PASSAGE TO READ:

------

LLMs work best when the user defines their acceptance criteria first

Role of Acceptance Criteria and Testing

  • Many argue LLMs work best when acceptance criteria are explicit: performance targets, formats, invariants, and tests.
  • Threads emphasize writing tests or benchmarks first (TDD-like) so the model can iterate against a measurable definition of “correct.”
  • Some use automated “evals” and invariant tools to enforce constraints at every generation step, not just once.

LLM Code Quality: Plausible vs Correct

  • Broad agreement that LLMs produce “plausible” code: syntactically fine, often functionally passing simple tests, but with hidden bugs or terrible performance.
  • Case studies: a Rust SQLite clone that passes tests but is orders of magnitude slower; a fleur‑de‑lis drawing task where models flounder on novel procedural geometry; naive S3→Postgres imports that miss efficient mechanisms.
  • Several note that humans also write plausible-but-buggy code; 100% correctness was never the real bar.

------

RECORDED DATA:

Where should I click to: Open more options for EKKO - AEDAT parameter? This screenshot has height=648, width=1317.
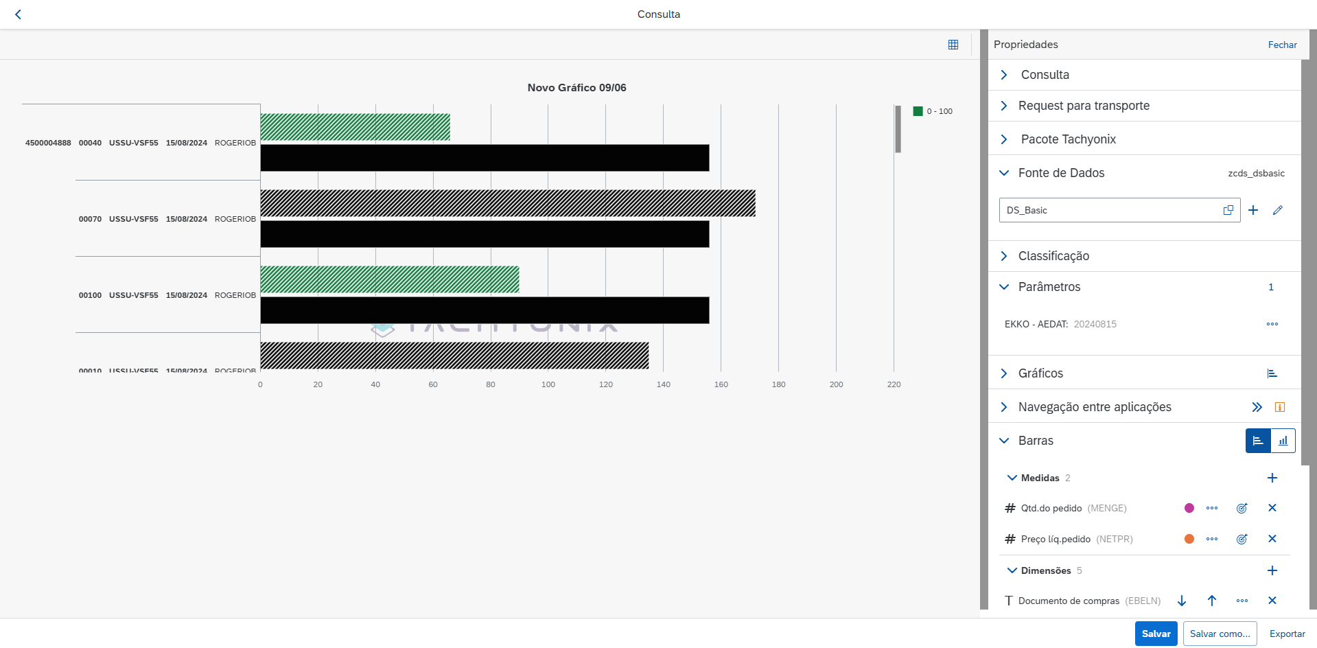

------

ACTIVITY LIST:
• a. Answer these questions from the summary on LLM acceptance criteria, one line each:
(i) What do threads emphasize writing first, so the model can iterate against a measurable definition of "correct"?
(ii) In the Rust SQLite clone case study, what is the problem despite the clone passing tests?
(iii) What level of correctness does the summary say was never the real bar?
• b. Carry on with the summary on LLM acceptance criteria from the point where it stops.

ANSWERS TO THIS EXERCISE:
• a.
(i) Tests or benchmarks.
(ii) It is orders of magnitude slower.
(iii) 100% correctness.

• b.
Effective Usage Patterns and Workflows

  • Best outcomes come from treating models like junior devs: specify constraints, architecture, and acceptance tests; make them plan first; decompose into small tasks.
  • Planning modes, “don’t code yet, ask clarifying questions,” and top‑down architecture design are repeatedly recommended.
  • Some prefer LLMs as autocomplete for small snippets; large agentic rewrites are seen as brittle and hard to review.

Failure Modes and Limitations

  • Common issues: code bloat, endless patching instead of refactoring, partial migrations, hallucinated APIs, weak tests/mocking, and compounding tech debt.
  • Performance: models default to naive algorithms unless explicitly prompted to research and compare faster approaches.
  • Visual and spatial tasks (SVG shapes, images) remain weak; proprietary or niche frameworks fare worse than mainstream stacks.

Productivity, Skills, and Workforce Impact

  • Enthusiasts report 4–10x productivity, claiming LLM code can match or exceed typical enterprise quality when guided well.
  • Skeptics counter that review, debugging, and architecture still dominate effort, so net gains are modest for hard problems.
  • Debate over juniors: some see LLMs as accelerants; others worry trainees won’t develop deep understanding if they only “steer” agents.

Agents, Tools, and Future Directions

  • Distinction made between raw LLMs, chatbots, and full agents with tools, memory, and code execution.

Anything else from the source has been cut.